» Prompt: Extract, exactly as written, all lines of the material below from the line that includes "The height and width of the screenshot is (608, 812)." through its last line.

» Source material:
════

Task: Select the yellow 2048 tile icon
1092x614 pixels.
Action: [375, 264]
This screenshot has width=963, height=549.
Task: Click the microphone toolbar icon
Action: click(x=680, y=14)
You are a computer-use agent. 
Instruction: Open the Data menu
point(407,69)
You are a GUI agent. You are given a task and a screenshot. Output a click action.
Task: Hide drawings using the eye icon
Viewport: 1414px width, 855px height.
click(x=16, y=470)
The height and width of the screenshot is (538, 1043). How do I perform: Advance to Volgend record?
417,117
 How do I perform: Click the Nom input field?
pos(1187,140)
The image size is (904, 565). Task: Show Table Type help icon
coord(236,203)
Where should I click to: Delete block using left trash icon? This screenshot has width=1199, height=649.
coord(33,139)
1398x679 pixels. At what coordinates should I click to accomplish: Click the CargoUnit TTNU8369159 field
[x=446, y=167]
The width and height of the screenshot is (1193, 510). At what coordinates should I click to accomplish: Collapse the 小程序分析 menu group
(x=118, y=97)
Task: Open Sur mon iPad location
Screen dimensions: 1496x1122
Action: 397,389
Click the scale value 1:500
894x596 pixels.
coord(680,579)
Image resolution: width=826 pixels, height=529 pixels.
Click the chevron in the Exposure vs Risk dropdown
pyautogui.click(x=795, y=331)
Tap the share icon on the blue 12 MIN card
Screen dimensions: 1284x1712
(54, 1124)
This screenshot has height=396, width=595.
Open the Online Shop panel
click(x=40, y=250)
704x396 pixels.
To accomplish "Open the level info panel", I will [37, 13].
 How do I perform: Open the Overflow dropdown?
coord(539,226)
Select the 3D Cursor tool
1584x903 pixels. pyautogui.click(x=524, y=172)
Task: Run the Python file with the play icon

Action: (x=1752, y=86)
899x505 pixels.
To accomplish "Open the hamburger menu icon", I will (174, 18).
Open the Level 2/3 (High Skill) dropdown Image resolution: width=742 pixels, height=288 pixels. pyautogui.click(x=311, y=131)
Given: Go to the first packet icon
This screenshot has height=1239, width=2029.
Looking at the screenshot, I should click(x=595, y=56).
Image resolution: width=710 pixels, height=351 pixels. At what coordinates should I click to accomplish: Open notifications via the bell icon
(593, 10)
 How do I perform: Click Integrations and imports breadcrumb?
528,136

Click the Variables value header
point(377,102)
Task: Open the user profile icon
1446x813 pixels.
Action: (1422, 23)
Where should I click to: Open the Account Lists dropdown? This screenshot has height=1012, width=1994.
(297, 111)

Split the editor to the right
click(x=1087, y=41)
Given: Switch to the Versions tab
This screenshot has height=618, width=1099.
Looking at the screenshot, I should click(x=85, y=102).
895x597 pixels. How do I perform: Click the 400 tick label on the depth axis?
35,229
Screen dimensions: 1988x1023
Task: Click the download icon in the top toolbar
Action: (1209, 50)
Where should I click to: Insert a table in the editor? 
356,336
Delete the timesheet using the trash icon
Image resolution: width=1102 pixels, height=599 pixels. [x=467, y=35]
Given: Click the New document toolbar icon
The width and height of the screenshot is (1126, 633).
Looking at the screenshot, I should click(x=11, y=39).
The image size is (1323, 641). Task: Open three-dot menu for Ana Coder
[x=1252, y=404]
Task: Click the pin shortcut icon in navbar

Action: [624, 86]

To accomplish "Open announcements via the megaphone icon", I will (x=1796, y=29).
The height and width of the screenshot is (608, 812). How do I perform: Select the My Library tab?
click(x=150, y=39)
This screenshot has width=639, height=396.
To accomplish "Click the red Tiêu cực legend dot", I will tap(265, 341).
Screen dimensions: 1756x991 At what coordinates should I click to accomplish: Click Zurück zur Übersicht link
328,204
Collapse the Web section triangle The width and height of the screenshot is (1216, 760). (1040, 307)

════

» Worked solution:
The height and width of the screenshot is (608, 812). How do I perform: Select the My Library tab?
click(x=150, y=39)
This screenshot has width=639, height=396.
To accomplish "Click the red Tiêu cực legend dot", I will tap(265, 341).
Screen dimensions: 1756x991 At what coordinates should I click to accomplish: Click Zurück zur Übersicht link
328,204
Collapse the Web section triangle The width and height of the screenshot is (1216, 760). (1040, 307)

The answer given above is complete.